I’m pondering the 1998 article, Pages Must Live Forever (from Jakob Nielson’s Alertbox) while documenting the content aging report in MindTouch 2010 (Read the spec here, read the user guide here).
With redirects helping stave off link rot, it seems that we can fulfill the wish behind Kristina Halvorson’s plea not to allow the web become like the junk-filled planet in Wall-E. Instead of piling up old versions of pages, the links stay fresh while the content might age a bit, like a fine wine.
For help content, I can list reasons that older content might be just fine, no need to send off alarms.
- Software that has classic features that were well documented in the first place, those pages can be static.
- Pages that haven’t been updated but are still oft-visited I would consider to be fresh, not stale. As long as the comments don’t indicate a problem with the content, it can be considered fresh.
- Depending on how well it’s resourced or energetic it is, your writing staff and community can only add a finite amount of content per week (or month). So the percentage of old content may be higher than the percentage of new content. That ratio is probably okay as your site ages.
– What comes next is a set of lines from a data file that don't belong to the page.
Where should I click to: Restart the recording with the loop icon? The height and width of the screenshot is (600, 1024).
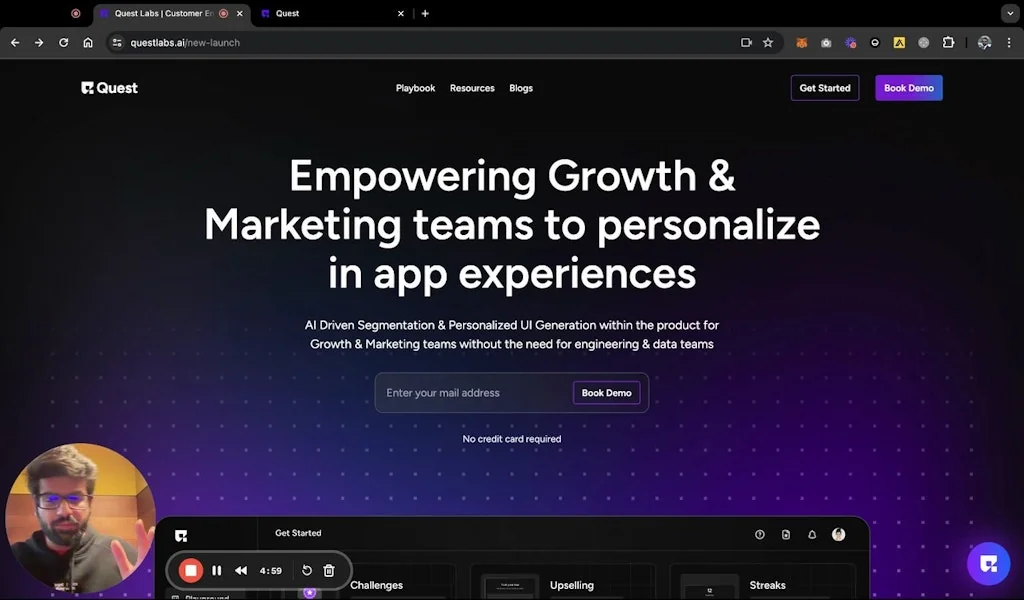click(307, 570)
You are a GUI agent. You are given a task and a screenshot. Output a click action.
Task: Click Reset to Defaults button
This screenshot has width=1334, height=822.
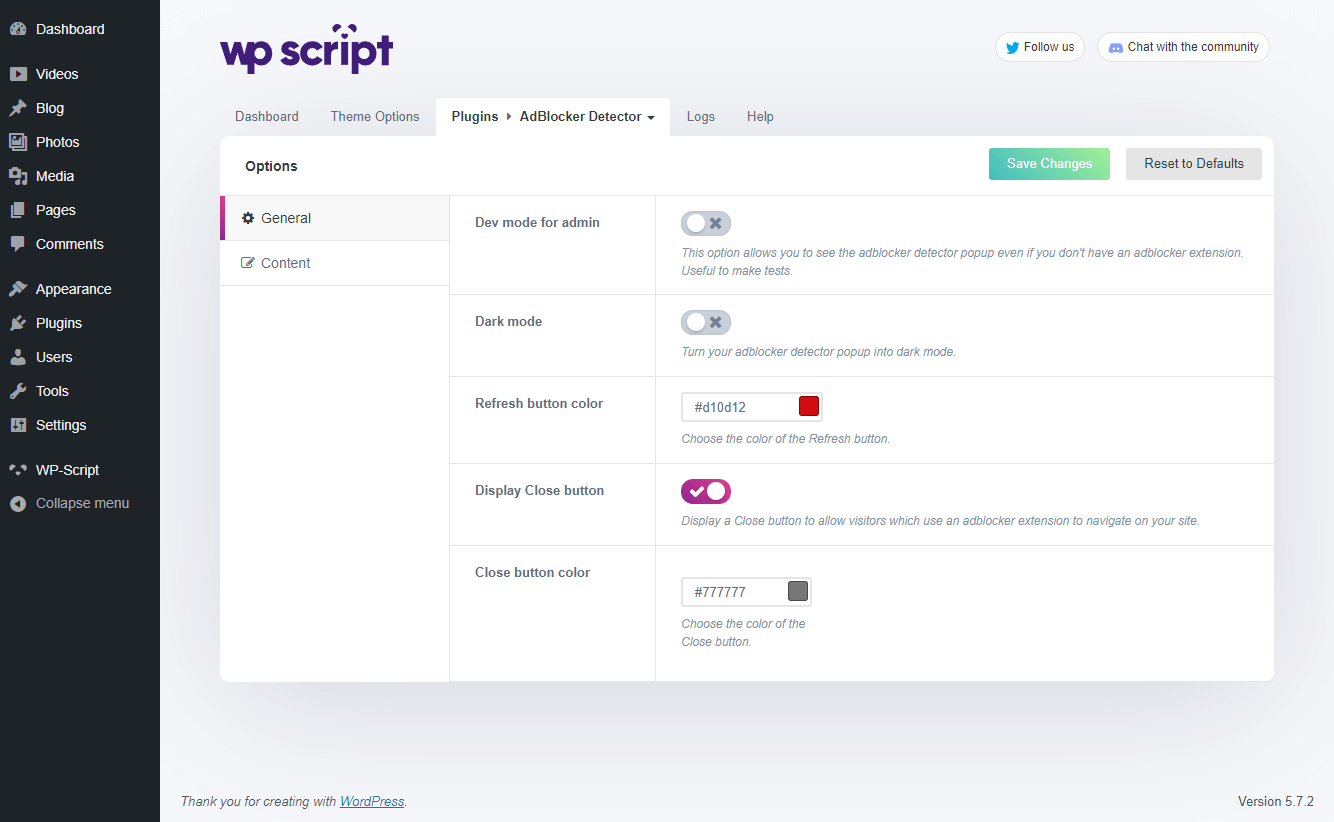pyautogui.click(x=1193, y=164)
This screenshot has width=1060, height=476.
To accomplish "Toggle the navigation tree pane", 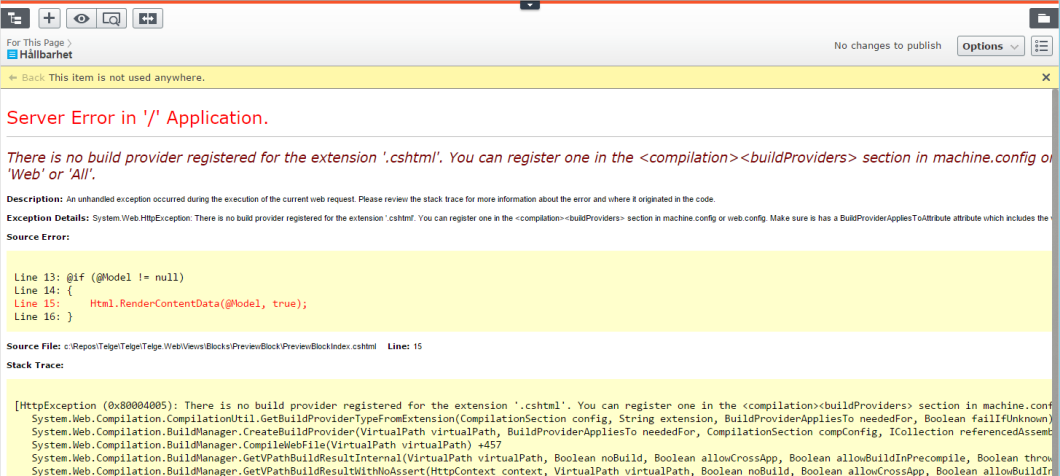I will [x=17, y=18].
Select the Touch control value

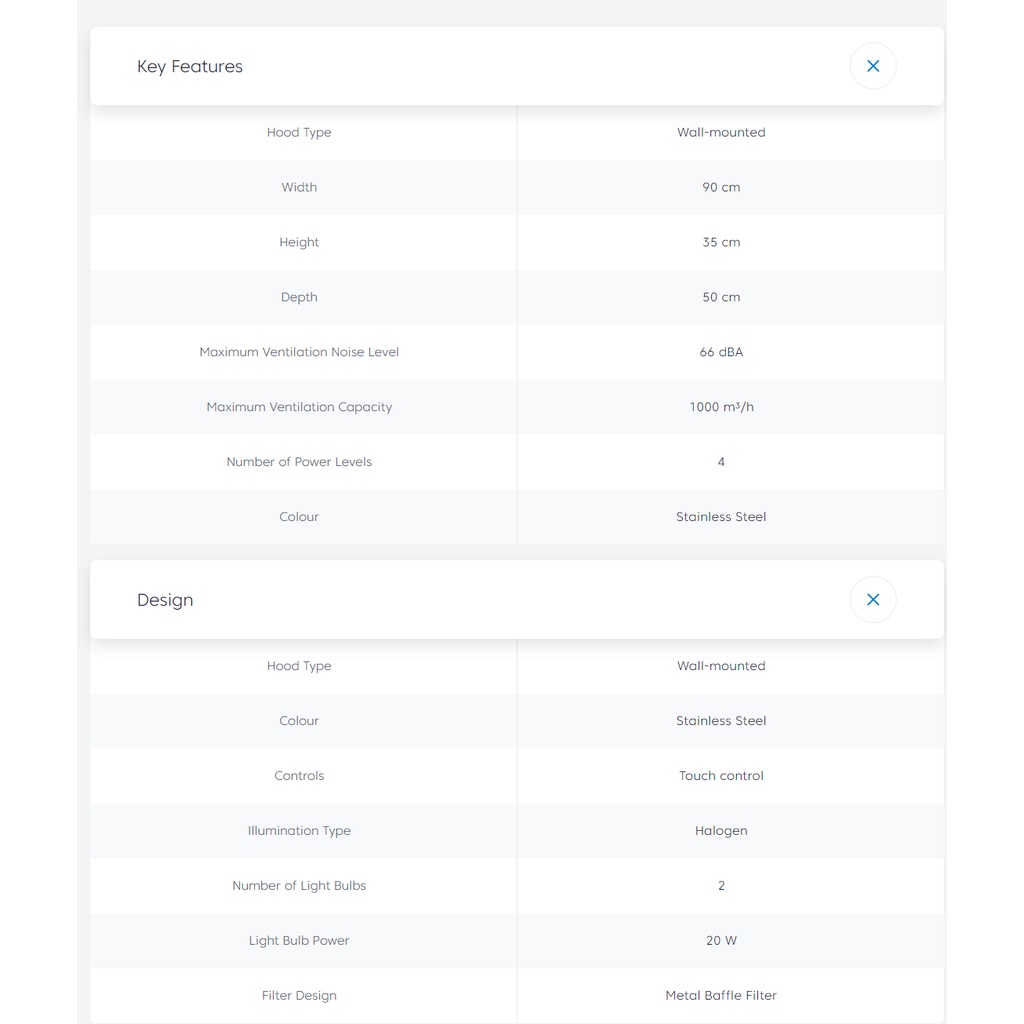tap(721, 776)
The mark the report sets is two years (24 months), then the content might be “old.”
- Depending on the scope of the aging report, an older product would have older help pages. Filtering helps you tune in the grouping of pages where you might be concerned about stale pages.
Two years would be a long time in a web application’s life, but perhaps not so long for an enterprise application. As usual, the answer to “Must Help Pages Live Forever?” is “It depends.” The real question that I’m trying to answer is “When are Help Pages Stale?” I believe two years is a valid and reasonable line to draw. What do you think?